Records from a data collection
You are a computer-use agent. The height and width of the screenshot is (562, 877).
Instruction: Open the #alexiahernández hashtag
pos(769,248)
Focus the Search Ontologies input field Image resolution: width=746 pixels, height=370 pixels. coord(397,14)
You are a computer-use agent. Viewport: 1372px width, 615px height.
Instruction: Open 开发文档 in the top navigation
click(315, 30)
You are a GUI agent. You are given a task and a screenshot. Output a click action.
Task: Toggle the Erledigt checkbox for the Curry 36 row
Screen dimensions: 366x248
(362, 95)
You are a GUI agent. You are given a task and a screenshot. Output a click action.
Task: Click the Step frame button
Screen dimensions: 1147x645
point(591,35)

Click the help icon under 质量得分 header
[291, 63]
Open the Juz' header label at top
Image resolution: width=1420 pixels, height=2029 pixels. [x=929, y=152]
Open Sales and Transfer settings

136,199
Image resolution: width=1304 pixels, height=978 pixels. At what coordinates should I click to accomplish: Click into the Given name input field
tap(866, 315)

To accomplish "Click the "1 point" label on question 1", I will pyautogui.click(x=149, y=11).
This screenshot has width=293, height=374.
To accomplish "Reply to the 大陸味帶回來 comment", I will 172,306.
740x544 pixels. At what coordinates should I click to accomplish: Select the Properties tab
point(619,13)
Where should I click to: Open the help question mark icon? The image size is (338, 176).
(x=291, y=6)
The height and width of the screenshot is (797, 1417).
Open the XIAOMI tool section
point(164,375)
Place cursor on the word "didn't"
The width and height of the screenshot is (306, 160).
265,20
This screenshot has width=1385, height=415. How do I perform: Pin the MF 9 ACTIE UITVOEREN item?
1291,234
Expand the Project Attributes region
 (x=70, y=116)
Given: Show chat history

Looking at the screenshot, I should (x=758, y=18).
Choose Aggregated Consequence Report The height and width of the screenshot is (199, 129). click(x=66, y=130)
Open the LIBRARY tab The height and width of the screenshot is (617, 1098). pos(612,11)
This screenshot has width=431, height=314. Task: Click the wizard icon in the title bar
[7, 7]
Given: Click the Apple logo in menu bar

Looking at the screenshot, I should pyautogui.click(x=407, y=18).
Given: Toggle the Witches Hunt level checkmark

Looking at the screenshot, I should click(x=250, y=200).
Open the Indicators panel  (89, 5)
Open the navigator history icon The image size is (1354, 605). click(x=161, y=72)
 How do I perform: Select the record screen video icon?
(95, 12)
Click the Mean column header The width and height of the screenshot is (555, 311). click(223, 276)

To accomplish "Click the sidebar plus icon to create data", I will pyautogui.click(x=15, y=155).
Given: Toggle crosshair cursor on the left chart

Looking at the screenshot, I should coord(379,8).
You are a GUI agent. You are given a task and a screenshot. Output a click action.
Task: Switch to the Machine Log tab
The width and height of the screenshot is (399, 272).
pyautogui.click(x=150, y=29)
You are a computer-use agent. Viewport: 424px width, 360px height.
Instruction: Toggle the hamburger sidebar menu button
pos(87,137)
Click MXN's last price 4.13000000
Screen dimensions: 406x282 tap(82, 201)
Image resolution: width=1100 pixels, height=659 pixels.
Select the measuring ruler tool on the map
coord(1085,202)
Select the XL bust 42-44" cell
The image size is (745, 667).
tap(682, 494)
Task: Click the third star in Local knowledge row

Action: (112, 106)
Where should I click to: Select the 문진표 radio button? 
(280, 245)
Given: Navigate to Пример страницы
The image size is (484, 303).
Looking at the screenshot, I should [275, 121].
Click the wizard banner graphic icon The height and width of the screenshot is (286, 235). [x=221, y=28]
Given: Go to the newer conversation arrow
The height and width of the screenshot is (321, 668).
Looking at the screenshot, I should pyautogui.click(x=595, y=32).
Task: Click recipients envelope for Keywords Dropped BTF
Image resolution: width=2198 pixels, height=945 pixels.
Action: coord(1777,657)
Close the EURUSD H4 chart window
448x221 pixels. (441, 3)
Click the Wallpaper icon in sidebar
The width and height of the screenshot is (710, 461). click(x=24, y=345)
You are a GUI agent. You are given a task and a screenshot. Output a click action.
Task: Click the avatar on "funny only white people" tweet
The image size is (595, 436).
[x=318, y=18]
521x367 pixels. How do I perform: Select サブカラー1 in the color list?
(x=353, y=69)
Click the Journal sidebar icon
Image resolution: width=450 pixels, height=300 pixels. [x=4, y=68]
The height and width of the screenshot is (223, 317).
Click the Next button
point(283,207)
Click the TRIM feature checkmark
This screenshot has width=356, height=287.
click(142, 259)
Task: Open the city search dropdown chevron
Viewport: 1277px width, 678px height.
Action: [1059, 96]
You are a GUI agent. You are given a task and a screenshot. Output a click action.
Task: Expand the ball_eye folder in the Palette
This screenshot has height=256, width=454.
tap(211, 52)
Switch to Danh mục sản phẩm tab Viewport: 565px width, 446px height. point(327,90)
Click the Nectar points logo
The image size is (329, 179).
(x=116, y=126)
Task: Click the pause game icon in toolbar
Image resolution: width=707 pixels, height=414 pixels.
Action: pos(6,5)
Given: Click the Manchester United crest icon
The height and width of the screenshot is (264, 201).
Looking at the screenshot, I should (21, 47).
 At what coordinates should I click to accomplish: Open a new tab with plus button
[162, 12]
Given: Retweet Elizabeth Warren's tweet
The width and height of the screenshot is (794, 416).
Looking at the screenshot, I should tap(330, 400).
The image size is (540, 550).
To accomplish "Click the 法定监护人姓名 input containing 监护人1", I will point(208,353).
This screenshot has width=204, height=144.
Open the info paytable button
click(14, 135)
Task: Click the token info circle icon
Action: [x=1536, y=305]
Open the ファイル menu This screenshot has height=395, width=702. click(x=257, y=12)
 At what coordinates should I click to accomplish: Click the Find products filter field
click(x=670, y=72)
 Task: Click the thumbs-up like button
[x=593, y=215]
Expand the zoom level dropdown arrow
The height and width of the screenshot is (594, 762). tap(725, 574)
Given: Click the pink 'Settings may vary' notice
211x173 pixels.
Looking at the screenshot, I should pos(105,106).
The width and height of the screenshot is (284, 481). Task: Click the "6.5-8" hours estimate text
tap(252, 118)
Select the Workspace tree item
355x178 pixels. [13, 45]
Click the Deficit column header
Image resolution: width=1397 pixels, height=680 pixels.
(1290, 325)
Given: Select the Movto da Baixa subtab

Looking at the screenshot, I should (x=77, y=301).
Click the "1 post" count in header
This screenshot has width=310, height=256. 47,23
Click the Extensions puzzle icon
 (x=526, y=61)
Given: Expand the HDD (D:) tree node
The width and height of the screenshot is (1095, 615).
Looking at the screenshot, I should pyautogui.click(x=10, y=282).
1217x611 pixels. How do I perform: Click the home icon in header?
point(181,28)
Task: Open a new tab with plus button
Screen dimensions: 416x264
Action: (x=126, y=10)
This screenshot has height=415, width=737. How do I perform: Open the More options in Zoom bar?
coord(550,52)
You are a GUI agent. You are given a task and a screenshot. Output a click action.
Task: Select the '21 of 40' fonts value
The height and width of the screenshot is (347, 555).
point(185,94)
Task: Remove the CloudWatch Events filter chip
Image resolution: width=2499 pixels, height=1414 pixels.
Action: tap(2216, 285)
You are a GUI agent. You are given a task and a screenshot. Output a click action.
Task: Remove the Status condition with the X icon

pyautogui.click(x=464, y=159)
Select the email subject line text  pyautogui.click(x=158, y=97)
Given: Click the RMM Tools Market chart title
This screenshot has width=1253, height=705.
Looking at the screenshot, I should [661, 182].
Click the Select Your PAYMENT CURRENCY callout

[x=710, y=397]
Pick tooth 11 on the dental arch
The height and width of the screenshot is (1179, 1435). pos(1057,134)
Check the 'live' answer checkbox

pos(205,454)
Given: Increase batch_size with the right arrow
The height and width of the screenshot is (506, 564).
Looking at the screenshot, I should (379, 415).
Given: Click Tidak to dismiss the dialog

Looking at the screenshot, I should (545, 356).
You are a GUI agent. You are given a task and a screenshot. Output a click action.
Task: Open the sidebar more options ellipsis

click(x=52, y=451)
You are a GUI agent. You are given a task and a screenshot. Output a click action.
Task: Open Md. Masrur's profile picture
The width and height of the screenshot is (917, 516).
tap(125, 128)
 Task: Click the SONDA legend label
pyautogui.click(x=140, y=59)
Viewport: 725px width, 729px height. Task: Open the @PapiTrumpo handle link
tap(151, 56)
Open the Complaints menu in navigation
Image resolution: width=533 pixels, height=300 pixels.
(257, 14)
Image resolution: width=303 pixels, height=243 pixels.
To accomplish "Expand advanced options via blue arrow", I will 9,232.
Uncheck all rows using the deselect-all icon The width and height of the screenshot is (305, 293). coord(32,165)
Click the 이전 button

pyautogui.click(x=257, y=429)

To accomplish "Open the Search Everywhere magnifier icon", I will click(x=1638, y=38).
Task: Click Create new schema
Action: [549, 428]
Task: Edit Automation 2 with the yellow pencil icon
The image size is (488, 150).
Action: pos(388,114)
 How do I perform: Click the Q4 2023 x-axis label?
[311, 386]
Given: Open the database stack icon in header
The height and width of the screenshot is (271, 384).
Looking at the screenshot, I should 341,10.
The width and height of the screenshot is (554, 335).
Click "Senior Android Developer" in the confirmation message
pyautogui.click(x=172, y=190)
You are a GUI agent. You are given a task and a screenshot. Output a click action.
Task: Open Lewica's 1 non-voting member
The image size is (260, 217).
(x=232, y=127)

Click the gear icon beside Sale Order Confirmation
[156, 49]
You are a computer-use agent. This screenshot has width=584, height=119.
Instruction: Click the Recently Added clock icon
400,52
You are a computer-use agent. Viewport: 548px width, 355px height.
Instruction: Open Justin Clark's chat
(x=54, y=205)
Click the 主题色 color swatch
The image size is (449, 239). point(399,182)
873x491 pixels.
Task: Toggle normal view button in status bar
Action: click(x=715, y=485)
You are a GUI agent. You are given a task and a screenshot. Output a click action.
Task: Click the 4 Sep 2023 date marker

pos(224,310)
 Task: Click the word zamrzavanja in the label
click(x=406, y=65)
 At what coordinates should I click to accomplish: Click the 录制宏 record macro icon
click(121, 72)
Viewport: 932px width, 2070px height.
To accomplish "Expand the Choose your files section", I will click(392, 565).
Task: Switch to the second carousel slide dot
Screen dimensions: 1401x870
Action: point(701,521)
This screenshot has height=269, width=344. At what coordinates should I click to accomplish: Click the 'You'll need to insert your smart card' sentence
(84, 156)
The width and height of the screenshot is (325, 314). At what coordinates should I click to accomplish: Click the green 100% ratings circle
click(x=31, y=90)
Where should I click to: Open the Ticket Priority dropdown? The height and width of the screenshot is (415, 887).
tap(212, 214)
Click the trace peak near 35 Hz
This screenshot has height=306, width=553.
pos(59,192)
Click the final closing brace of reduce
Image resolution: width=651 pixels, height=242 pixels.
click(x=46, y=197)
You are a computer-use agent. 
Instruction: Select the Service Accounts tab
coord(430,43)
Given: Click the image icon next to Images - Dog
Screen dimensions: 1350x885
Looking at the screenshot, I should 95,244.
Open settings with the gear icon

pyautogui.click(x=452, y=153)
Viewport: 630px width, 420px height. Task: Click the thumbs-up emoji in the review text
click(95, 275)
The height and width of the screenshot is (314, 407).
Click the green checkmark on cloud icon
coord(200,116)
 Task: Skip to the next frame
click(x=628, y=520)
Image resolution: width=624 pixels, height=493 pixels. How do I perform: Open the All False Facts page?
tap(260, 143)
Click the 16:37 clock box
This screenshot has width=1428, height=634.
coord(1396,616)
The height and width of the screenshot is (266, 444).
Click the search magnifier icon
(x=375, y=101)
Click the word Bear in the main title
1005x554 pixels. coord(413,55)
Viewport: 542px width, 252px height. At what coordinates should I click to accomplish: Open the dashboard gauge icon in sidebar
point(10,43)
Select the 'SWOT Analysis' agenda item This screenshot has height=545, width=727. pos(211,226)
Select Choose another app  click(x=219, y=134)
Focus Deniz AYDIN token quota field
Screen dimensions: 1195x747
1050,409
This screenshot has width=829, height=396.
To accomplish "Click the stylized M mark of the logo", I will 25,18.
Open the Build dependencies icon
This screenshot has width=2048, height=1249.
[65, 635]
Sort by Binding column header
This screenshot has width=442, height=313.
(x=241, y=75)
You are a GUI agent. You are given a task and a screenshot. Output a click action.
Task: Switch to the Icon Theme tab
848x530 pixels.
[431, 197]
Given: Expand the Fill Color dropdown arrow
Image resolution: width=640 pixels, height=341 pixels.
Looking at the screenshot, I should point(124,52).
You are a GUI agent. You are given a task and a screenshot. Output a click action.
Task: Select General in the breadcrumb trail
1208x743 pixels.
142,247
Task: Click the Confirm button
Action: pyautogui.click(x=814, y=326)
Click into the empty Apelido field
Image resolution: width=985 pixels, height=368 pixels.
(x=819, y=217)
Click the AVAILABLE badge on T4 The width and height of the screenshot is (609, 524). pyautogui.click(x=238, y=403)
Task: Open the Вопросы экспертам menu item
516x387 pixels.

Aim
Present the stretch of the listing from the line containing "The width and height of the screenshot is (284, 481)." through the line containing "(1290, 325)" as a Markdown table with the columns Row and Line. Leave out any blank lines.

Response to this exercise
| Row | Line |
|---|---|
| 1 | The width and height of the screenshot is (284, 481). Task: Click the "6.5-8" hours estimate text |
| 2 | tap(252, 118) |
| 3 | Select the Workspace tree item |
| 4 | 355x178 pixels. [13, 45] |
| 5 | Click the Deficit column header |
| 6 | Image resolution: width=1397 pixels, height=680 pixels. |
| 7 | (1290, 325) |